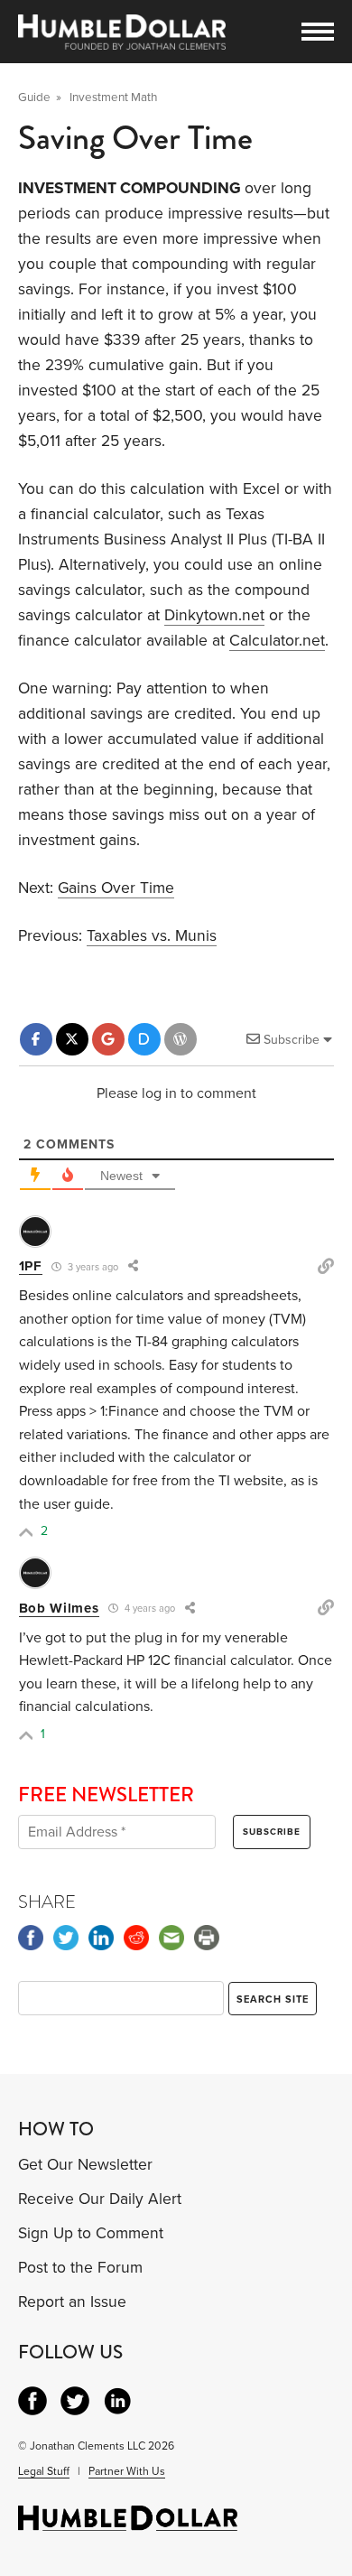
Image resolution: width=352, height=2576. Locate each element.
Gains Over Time (116, 888)
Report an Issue (72, 2301)
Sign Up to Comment (90, 2233)
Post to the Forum (80, 2267)
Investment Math (113, 97)
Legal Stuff (43, 2471)
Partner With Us (126, 2471)
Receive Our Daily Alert (99, 2199)
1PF (30, 1266)
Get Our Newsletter (85, 2164)
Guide (34, 97)
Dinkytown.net (214, 615)
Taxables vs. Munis (152, 935)
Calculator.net (277, 640)
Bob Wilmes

Task requirements -> Above are records with pictures; repeat them exactly, but without the pictures.

Solved problem ->
Image resolution: width=352, height=2576. Locate each element.
Gains Over Time (116, 888)
Report an Issue (72, 2301)
Sign Up to Comment (90, 2233)
Post to the Forum (80, 2267)
Investment Math (113, 97)
Legal Stuff (43, 2471)
Partner With Us (126, 2471)
Receive Our Daily Alert (99, 2199)
1PF (30, 1266)
Get Our Newsletter (85, 2164)
Guide (34, 97)
Dinkytown.net (214, 615)
Taxables vs. Munis (152, 935)
Calculator.net (277, 640)
Bob Wilmes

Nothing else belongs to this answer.